How to verify: Request attenuation data across your full operating band, not a single-frequency figure. For a field-installed run, measure insertion loss end-to-end with a calibrated source and power meter or a VNA after installation.

Step 2 — Confirm impedance on both sides

Confirm that the cable impedance matches both interface ports. 50 Ω for RF communications; 75 Ω for broadcast/CATV. Mismatched impedance creates reflections that increase VSWR and reduce effective signal transfer regardless of how good the cable itself is.

Step 3 — Select connector interface

Match connectors to your equipment ports using the connector reference above. If you need to bridge two different connector families, use a single adapter cable rather than stacking mechanical adapters — each adapter-to-adapter interface is an additional loss and mechanical failure point.
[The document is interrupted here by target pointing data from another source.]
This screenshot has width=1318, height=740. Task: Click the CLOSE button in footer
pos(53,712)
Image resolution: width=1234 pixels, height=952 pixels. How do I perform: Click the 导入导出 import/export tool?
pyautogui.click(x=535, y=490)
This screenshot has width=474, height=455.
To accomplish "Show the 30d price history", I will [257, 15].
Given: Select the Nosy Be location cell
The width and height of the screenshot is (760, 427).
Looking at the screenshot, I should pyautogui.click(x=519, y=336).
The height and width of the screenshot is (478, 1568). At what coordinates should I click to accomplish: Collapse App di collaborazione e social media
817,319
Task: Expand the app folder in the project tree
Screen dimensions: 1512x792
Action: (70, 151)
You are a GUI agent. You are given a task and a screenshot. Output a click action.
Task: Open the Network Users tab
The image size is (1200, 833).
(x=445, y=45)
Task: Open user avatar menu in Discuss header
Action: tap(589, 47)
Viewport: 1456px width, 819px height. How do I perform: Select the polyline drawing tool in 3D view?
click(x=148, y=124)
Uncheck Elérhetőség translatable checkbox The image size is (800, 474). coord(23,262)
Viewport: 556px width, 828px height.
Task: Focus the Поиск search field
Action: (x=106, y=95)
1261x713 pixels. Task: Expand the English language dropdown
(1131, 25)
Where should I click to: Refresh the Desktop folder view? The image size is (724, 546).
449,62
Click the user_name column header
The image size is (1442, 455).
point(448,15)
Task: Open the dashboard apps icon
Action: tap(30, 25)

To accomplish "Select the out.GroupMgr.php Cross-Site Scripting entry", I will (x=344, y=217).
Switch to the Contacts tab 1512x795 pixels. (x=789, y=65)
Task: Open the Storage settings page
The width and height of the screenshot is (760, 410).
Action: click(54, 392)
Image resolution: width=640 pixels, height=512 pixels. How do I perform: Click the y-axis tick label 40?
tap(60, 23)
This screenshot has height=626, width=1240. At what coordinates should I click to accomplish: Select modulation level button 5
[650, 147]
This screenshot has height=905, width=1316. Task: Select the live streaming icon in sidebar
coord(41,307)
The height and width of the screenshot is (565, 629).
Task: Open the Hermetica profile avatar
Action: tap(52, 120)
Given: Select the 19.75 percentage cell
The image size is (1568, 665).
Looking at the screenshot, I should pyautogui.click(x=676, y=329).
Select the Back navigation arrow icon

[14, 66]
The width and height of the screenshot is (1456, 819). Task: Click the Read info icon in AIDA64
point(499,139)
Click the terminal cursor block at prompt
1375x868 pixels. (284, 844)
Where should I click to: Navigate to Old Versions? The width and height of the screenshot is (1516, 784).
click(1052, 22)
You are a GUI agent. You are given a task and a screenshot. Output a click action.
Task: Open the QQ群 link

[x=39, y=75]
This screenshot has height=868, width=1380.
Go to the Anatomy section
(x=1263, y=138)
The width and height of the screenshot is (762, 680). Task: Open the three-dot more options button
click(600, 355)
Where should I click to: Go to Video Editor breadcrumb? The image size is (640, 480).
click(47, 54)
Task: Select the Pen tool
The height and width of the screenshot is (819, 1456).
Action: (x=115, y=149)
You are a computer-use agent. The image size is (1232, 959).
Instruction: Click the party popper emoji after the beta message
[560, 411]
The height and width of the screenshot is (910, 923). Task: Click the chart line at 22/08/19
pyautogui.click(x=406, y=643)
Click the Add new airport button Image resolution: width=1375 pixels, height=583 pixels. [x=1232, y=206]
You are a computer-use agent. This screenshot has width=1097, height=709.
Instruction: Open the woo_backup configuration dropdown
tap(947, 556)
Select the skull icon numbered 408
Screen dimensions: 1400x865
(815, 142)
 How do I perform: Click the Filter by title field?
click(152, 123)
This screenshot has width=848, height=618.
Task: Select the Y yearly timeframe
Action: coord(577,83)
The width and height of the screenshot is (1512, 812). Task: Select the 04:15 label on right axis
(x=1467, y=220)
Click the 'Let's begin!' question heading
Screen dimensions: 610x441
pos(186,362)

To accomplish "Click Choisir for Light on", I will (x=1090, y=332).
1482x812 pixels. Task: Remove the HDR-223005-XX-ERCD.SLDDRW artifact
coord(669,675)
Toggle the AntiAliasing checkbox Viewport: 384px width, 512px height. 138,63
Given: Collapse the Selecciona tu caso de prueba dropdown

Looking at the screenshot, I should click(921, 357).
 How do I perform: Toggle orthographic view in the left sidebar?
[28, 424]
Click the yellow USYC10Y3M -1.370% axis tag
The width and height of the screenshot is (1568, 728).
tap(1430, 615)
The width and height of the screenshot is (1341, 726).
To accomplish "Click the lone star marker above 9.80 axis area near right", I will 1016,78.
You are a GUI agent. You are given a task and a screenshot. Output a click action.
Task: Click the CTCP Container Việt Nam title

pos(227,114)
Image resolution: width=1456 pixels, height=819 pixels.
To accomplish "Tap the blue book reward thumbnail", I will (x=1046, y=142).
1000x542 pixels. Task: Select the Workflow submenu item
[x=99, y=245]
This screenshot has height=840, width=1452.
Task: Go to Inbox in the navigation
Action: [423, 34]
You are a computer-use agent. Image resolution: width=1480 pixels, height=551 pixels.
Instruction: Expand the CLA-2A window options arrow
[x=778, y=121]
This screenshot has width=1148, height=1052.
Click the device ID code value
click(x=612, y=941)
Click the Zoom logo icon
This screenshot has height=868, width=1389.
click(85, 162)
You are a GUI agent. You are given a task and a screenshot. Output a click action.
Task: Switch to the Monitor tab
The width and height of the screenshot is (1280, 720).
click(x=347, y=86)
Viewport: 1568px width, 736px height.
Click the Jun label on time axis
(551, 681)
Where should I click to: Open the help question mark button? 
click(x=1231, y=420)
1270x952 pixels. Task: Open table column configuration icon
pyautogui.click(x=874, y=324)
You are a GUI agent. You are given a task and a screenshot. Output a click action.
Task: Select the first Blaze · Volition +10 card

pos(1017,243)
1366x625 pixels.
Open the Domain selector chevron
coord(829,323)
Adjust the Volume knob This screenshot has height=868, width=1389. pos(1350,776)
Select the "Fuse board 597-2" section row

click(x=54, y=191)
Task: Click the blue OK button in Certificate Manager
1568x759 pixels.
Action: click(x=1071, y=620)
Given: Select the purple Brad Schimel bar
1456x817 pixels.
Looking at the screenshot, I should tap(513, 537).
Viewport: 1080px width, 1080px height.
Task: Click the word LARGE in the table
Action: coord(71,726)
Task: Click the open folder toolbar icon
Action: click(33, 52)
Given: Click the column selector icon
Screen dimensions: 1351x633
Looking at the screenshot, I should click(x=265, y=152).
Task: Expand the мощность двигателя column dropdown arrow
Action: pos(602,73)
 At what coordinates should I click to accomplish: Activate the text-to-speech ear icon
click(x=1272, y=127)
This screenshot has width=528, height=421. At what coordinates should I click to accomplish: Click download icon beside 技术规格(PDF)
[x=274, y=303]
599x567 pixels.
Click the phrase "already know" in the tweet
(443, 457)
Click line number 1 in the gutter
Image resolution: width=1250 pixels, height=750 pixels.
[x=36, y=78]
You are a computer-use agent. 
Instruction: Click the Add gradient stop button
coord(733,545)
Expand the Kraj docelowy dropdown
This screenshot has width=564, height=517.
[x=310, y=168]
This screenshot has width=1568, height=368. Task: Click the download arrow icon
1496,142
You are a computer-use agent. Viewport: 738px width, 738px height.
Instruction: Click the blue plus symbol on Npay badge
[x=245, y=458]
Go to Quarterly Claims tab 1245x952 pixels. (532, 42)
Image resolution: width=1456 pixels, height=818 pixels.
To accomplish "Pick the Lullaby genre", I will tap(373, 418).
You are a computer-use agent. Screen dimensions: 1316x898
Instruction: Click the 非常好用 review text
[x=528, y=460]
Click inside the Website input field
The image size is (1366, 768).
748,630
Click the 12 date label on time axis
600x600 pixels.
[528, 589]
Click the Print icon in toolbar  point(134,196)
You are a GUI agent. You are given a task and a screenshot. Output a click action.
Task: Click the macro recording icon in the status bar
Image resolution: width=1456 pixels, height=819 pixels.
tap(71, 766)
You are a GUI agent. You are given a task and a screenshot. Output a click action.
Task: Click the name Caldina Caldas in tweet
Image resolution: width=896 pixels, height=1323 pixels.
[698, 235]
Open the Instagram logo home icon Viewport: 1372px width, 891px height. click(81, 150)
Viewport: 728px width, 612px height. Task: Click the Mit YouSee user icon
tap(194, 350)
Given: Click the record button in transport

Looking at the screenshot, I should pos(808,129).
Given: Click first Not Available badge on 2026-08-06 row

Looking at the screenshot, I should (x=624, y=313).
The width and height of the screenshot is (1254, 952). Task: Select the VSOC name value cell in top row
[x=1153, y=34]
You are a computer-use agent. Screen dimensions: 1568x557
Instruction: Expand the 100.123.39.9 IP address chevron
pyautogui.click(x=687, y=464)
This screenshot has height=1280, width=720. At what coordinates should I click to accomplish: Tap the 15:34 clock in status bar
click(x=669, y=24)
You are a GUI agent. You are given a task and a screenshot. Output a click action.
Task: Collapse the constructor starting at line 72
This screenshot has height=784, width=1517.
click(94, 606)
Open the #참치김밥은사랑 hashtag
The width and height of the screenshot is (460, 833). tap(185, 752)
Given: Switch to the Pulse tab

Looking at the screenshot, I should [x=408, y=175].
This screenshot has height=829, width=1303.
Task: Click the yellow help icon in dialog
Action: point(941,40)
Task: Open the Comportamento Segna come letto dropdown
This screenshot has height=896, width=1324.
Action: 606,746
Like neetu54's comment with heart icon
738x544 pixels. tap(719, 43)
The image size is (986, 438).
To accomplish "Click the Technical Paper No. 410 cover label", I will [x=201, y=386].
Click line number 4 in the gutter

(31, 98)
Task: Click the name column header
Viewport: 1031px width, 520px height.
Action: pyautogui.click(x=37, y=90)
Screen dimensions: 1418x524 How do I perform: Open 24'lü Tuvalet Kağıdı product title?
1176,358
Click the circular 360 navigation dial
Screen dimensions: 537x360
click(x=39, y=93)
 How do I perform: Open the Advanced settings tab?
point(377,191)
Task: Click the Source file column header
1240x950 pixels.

Step 4 — Specify environmental conditions

Environment Cable/Connector Selection
Indoor labStandard PVC jacket; SMA, BNC, or MCX
Outdoor exposedUV-stabilized jacket; sealed N-type or weatherproof SMA; self-amalgamating tape or weatherproof boots on field joints
AutomotiveFAKRA or FAKRA Mini; operating temperature typically −40 °C to +85 °C or higher; vibration-rated crimp termination
High-power RFN-type or DIN 7-16; confirm power derating curve vs. frequency before specifying

Step 5 — Verify assembly quality before accepting

Before accepting production-quantity RF cable assemblies from any supplier:

  • Request 100% electrical test data (swept return loss and insertion loss) — not batch sample testing
  • Confirm connector plating specification: gold-plated contacts maintain contact resistance over mating cycles and resist corrosion
  • Review VSWR specification across the full operating band
  • For safety-critical or certification-required applications, request a Certificate of Conformance (CoC) and raw material lot traceability

Antenna Cable Assembly: The Feedline as a System Element

The antenna cable assembly — the feedline connecting an antenna to a receiver or transmitter — is one of the most performance-critical placements in any RF system. Every decibel lost in the feedline either increases the required transmit power or degrades receiver sensitivity.

Principles for antenna feedlines:

  • Minimize cable length wherever installation geometry permits. In receive-critical systems, mount a low-noise amplifier (LNA) as close to the antenna as possible, before the cable run, rather than at the receiver end.
  • Seal all outdoor connections. Moisture ingress at an improperly sealed N-type or FAKRA joint causes galvanic corrosion at the contact interface. The resulting insertion loss increase is gradual, difficult to notice without baseline measurements, and significant over months to years of outdoor exposure.
  • Confirm power rating at operating frequency. Power handling capacity for coaxial cables decreases with frequency. The same cable rated at 100 W at 30 MHz may be rated at 20 W at 3 GHz. Always check the derating curve at your carrier frequency, not just the peak headline power figure.